• Task objective: Give every line from the start of the stored data entries down to the line containing "Action: click(1407, 741)" as a JSON list of strings, one string per line and no blank lines. Leave the pictures out of the list.

BEGIN The data

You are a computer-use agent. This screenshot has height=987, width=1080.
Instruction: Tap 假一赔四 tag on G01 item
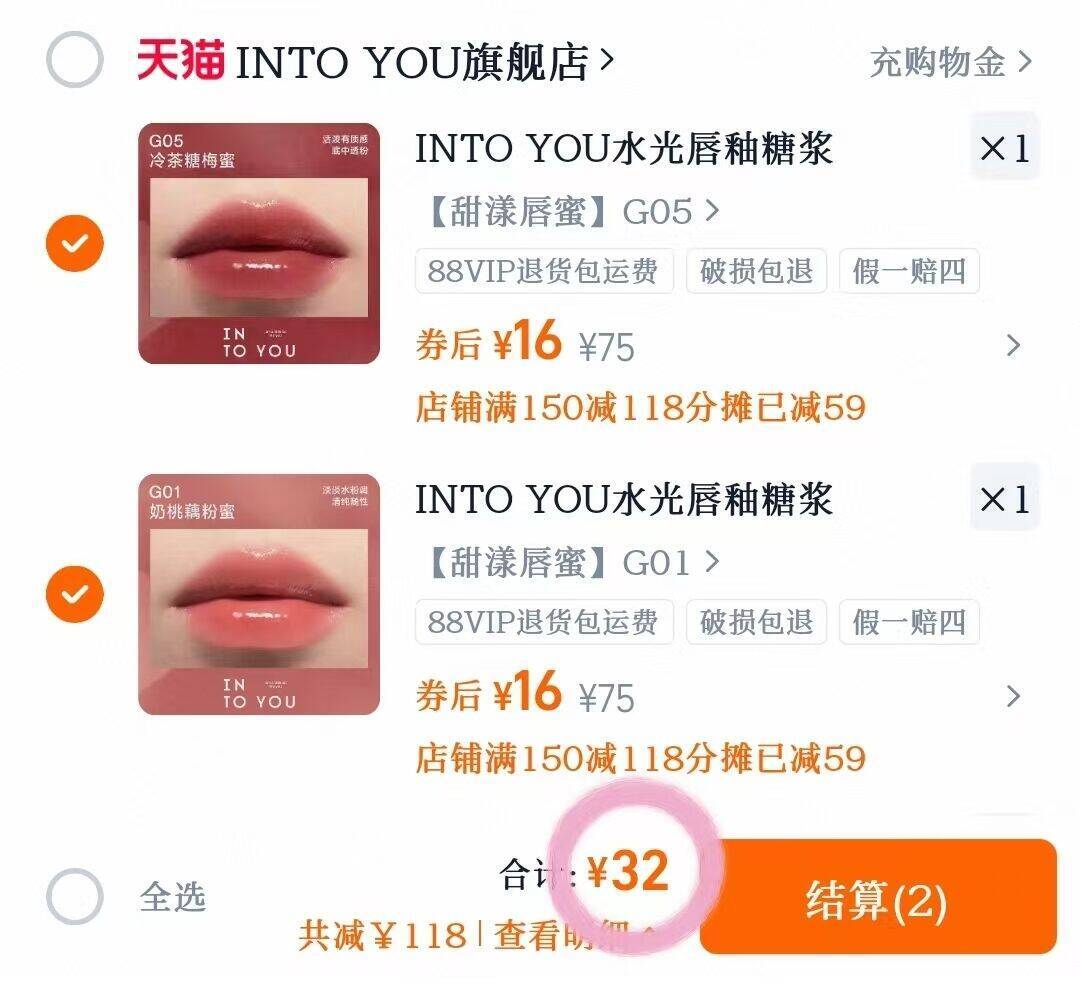pos(909,622)
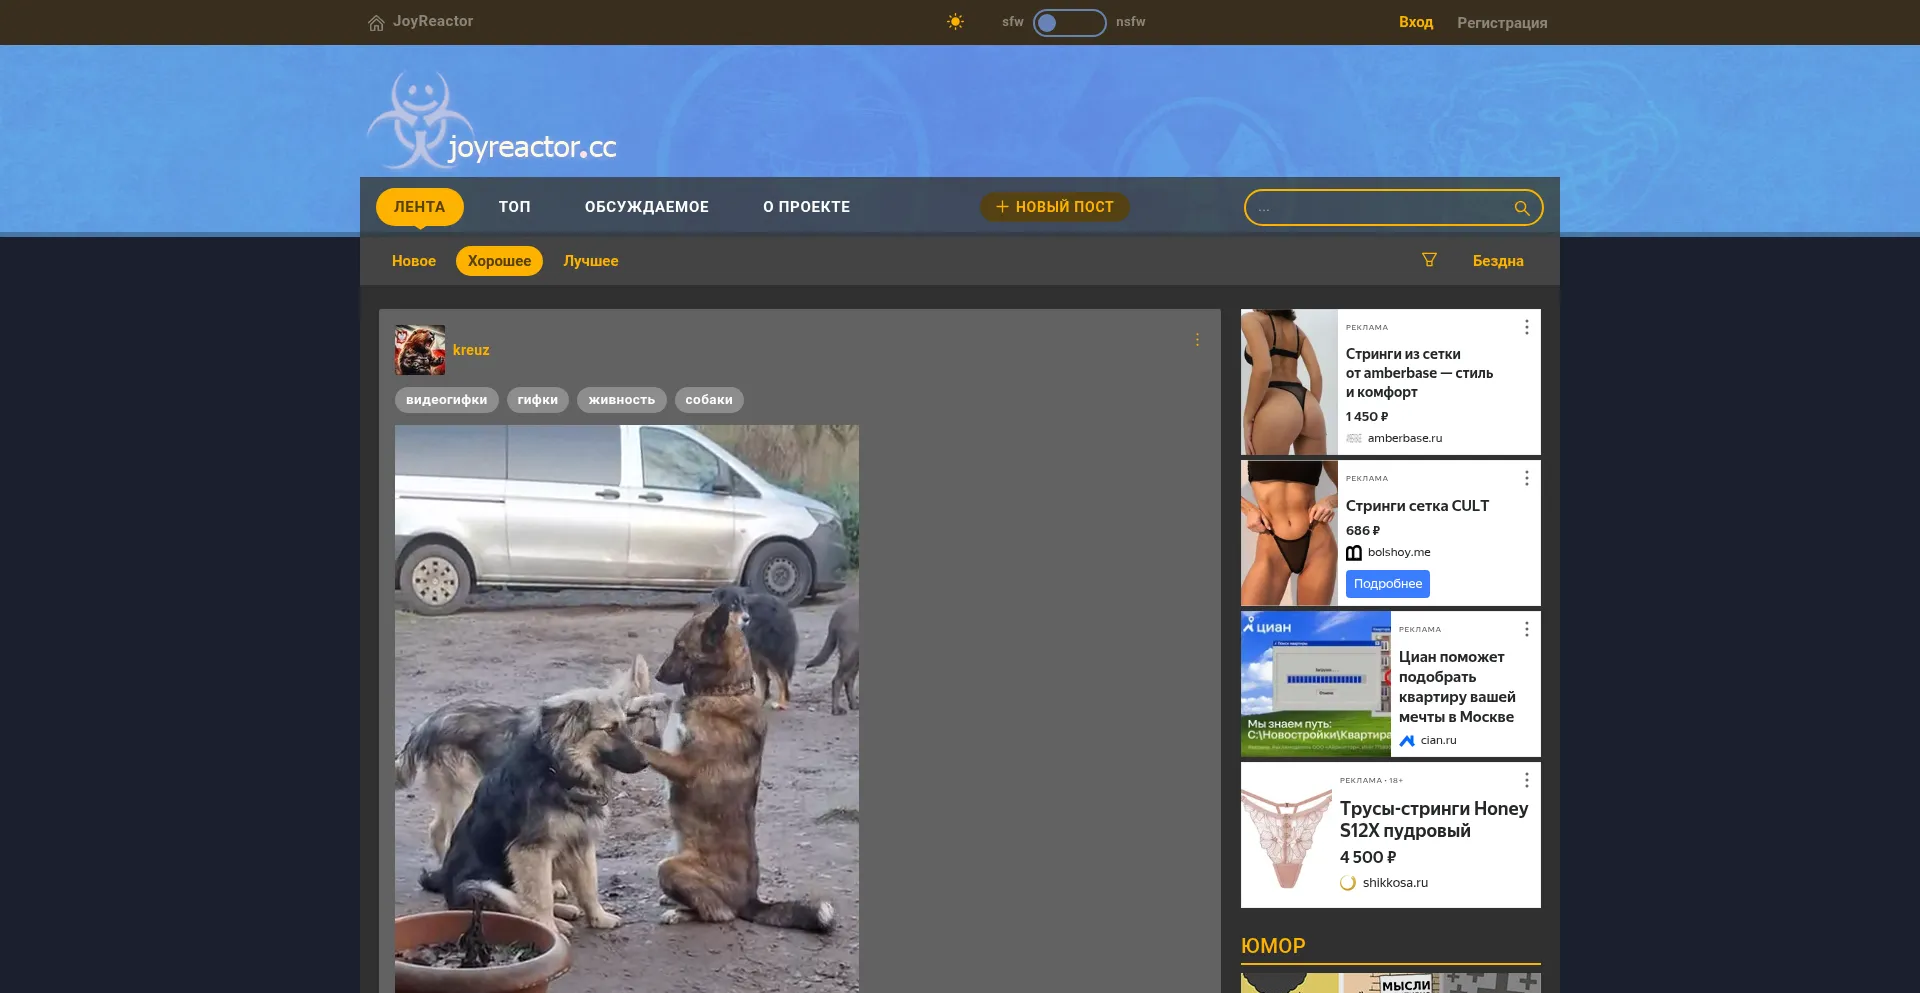The height and width of the screenshot is (993, 1920).
Task: Click the cian.ru ad logo icon
Action: click(1407, 741)
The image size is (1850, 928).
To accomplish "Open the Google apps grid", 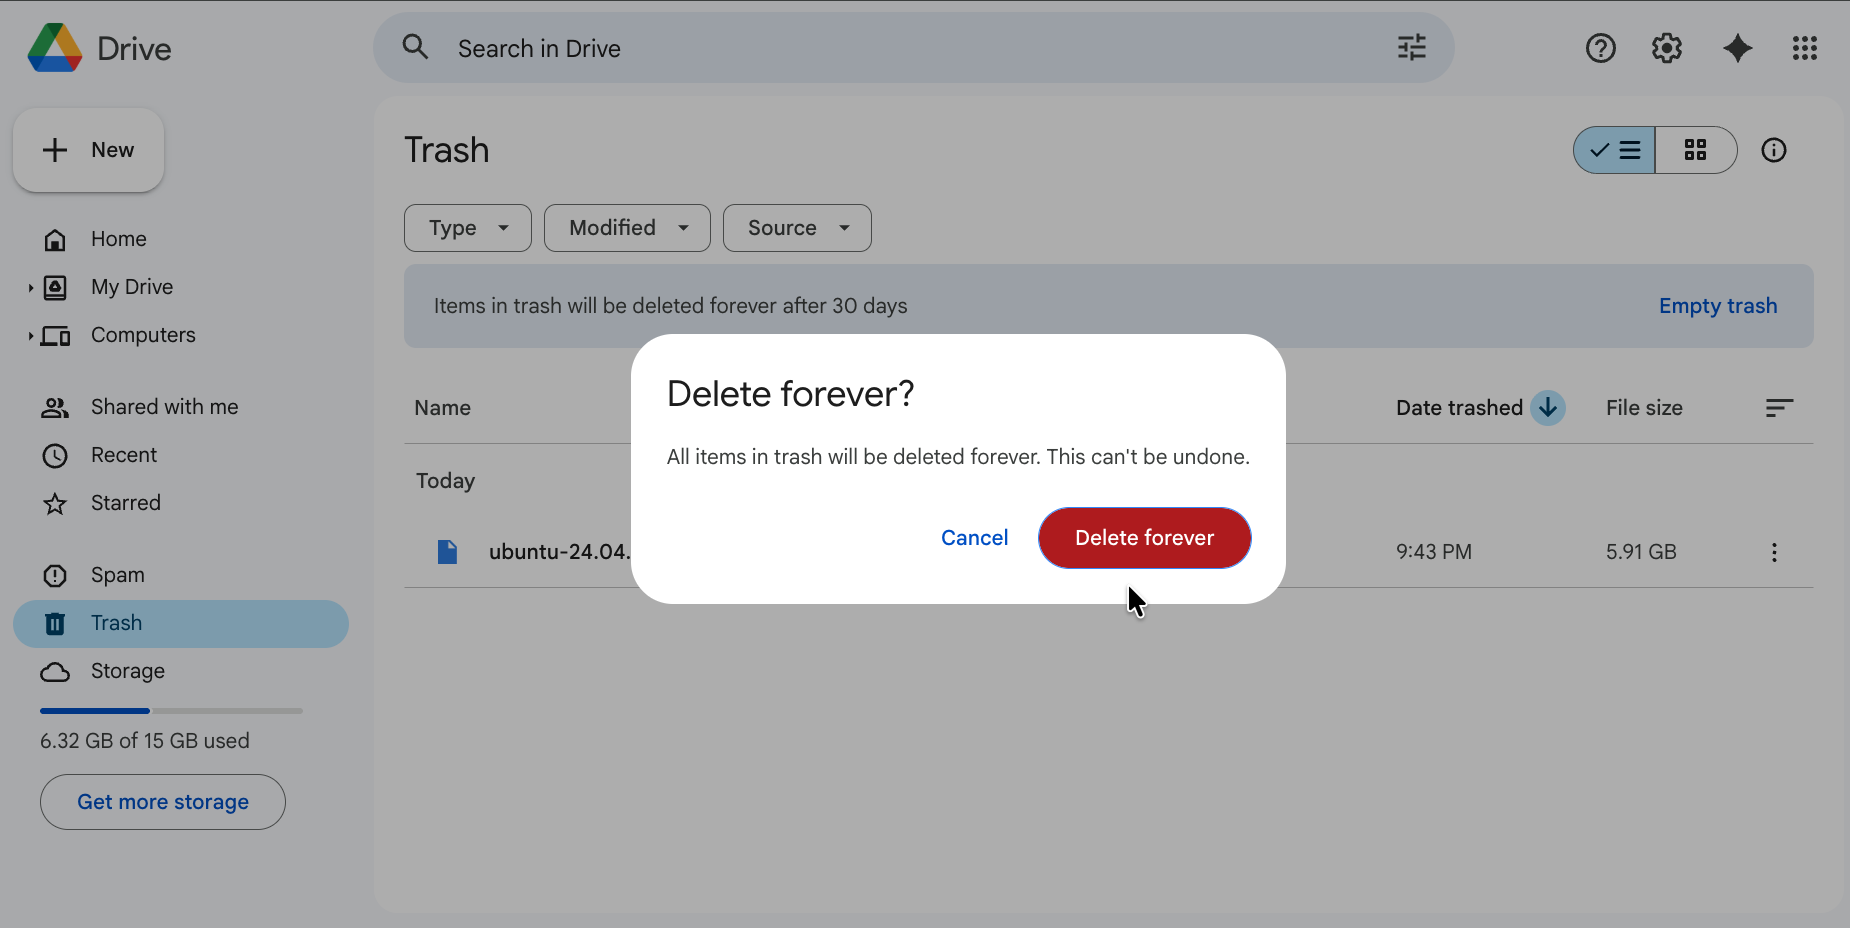I will [x=1804, y=48].
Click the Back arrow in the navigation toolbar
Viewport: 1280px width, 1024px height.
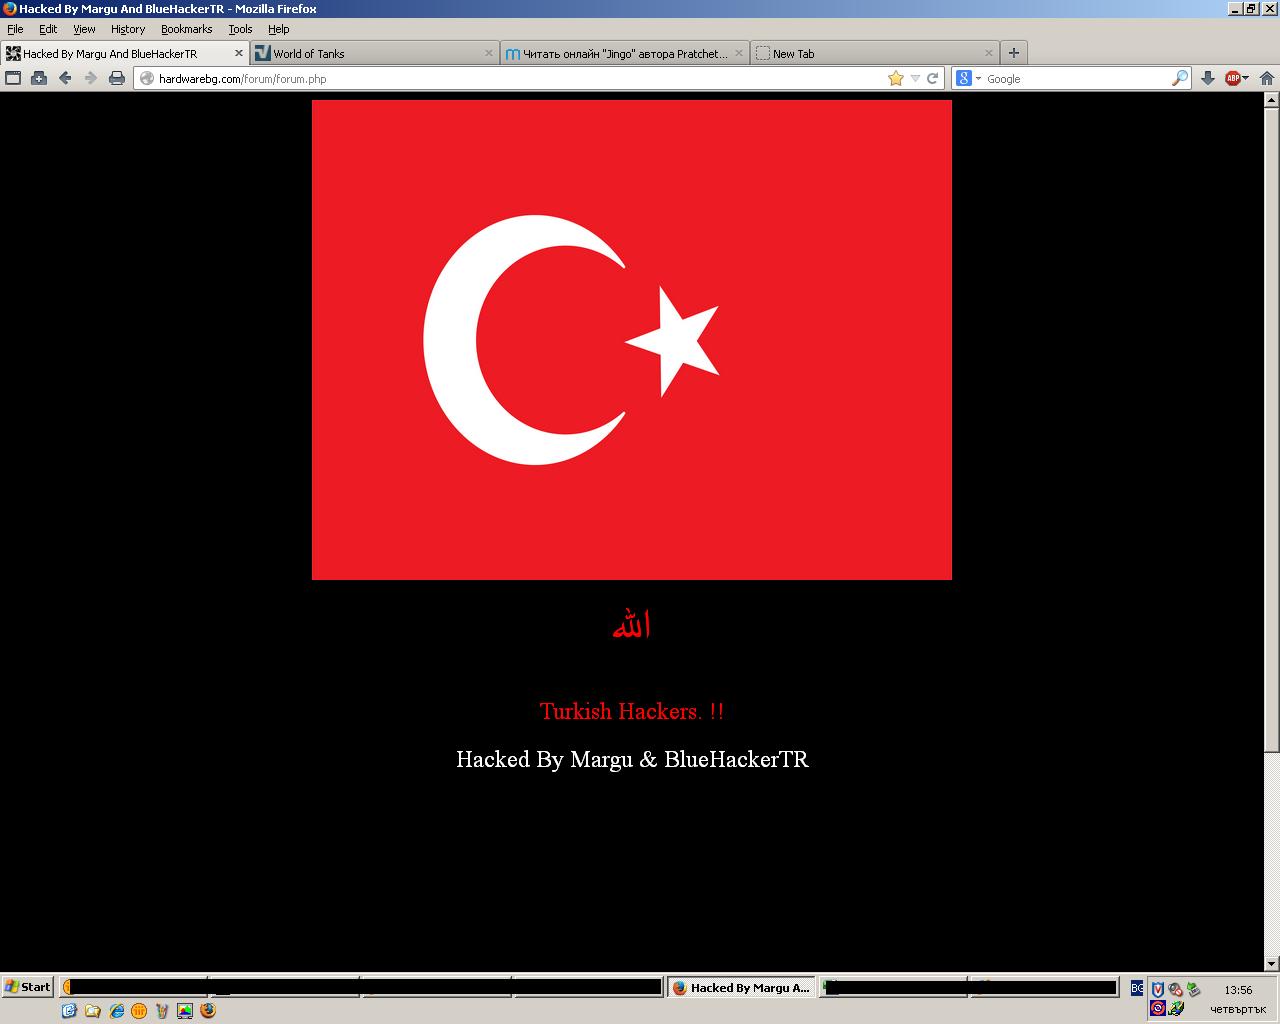[x=65, y=78]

END The data

• Final answer:
[
  "You are a computer-use agent. This screenshot has height=987, width=1080.",
  "Instruction: Tap 假一赔四 tag on G01 item",
  "pos(909,622)",
  "The height and width of the screenshot is (993, 1920).",
  "Task: Click the cian.ru ad logo icon",
  "Action: click(1407, 741)"
]